顧雨晴繼續道:“我們私奔的話,就是一對貧賤夫妻,身無分文,在餐館打工為生,我挺著個大肚子還得去上班,過幾年生了三個娃,天天發愁生機……”
“每天沒別的娛樂,就天天造娃是吧?”
“對,越窮越造,每天晚上黑燈瞎火胡天胡地,我和床都被搞得啊啊亂叫一塌糊塗……”
她好像真的很絕望,絕望得現在已經信口開河起來,講起葷段子停不下來,多少帶點報復性宣泄情緒的意思。
不過陳涯一直坐得規規矩矩的,不敢動手動腳。
他生怕這裡突然躥出兩個黑臉大漢,把他一棒子敲暈,大喊一聲“哈哈,逮到現行了!”
……
陳涯道:“你要是覺得這個目標做不到,當時就別答應家族這個條件啊?”
顧雨晴搖了搖頭,手拍在桌上“啪”地一響,憤憤道:
“這就是問題所在了,我家根本沒打算跟我談,所謂條件,只不過是做做民主的樣子罷了。”
陳涯道:“你有這麽多錢,幹嘛還要聽你家族的?即使你現在辭了職,把錢存在銀行,也一輩子都花不完。”
顧雨晴苦笑:“你有點太小看顧家了,你覺得我能不聽嗎?”
“你都能接受私奔後生三個娃每天為生計發愁了,你家族還能把你迫害到比這更慘嗎?”
顧雨晴狠狠咬了一口櫻桃:“假的,我能接受的只有每天造娃,我從小到大都沒窮過,也沒體驗過窮是什麽滋味,而且一輩子都不想知道那是什麽滋味。”
她惡狠狠地盯著陳涯,那眼神好像在說“你最好不要讓我嘗到貧窮是什麽滋味”。
陳涯鬱悶地攤開雙手,他想說——和我有什麽關系?
“所以,你們公司的項目開始了嗎?沒有開始的話,現在可以放棄,”顧雨晴道,“想在短期內盈利的方法,我還是有幾個的,現在開始讓我全面接手。”
陳涯本來想搖頭拒絕,但轉念一想,好奇道:“你有什麽想法?”
“炒幣吧。
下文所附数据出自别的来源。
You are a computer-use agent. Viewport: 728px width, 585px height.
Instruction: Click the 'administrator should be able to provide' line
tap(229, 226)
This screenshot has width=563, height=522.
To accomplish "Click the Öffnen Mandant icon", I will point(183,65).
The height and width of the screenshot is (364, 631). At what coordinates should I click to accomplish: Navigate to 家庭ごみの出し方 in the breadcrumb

”顧雨晴說。
有那麽一瞬間,陳涯還以為她又在開黃腔。
但隨後領會了她的意思。
“這都幾幾年了,還炒幣?”陳涯笑道,“幣圈亂成這樣,進幣圈不就等於賭博嗎?”
顧雨晴道:“不,我們自己做一個虛擬幣,我有辦法把它炒起來後,在高點套現。”
“你是有多走投無路了,不怕被捉進去吃牢飯?”
“不,我提前買好機票,直接潤國外,你如果嫌牢飯不好吃的話,可以跟我一起。”
“那不還是私奔嗎?”陳涯苦笑,“一切戰術轉私奔是吧?”
“現在只能這樣了。”顧雨晴一臉無奈。
所謂虛擬貨幣,不止比特幣一種,像那種莫名其妙的狗狗幣之流的數不勝數。
在原地球時間線的2023年,主流虛擬貨幣有BTC、ETH、BNB、DOT、ADA、USDT等十好幾種。
非主流虛擬貨幣或許有成百上千種。
很多重生流小說的腦洞,都是回到過去後買比特幣,然後坐等發財。
其實幣圈要真這麽簡單,大家早都集體暴富了。
幣圈是個金融賭場,炒幣這種行為實質上就是賭,一夜之間輸得精光的大有人在。
最低端的玩法就是挖礦,稍微高端一點的是買入賣出做空做多,盯盤。
更高端的玩法是動用大資金引領風向,多頭打空頭,空頭打多頭;又或者利用時間差吃交易間隙的微小差價。
像顧雨晴說的則是最高端的玩法——炒作幣種。
在原本時間線的地球上,就曾經出過這麽一件事:華國某青年才俊創造了一個幣種,一段時間後斥巨資買下了和股神巴菲特的一頓晚餐。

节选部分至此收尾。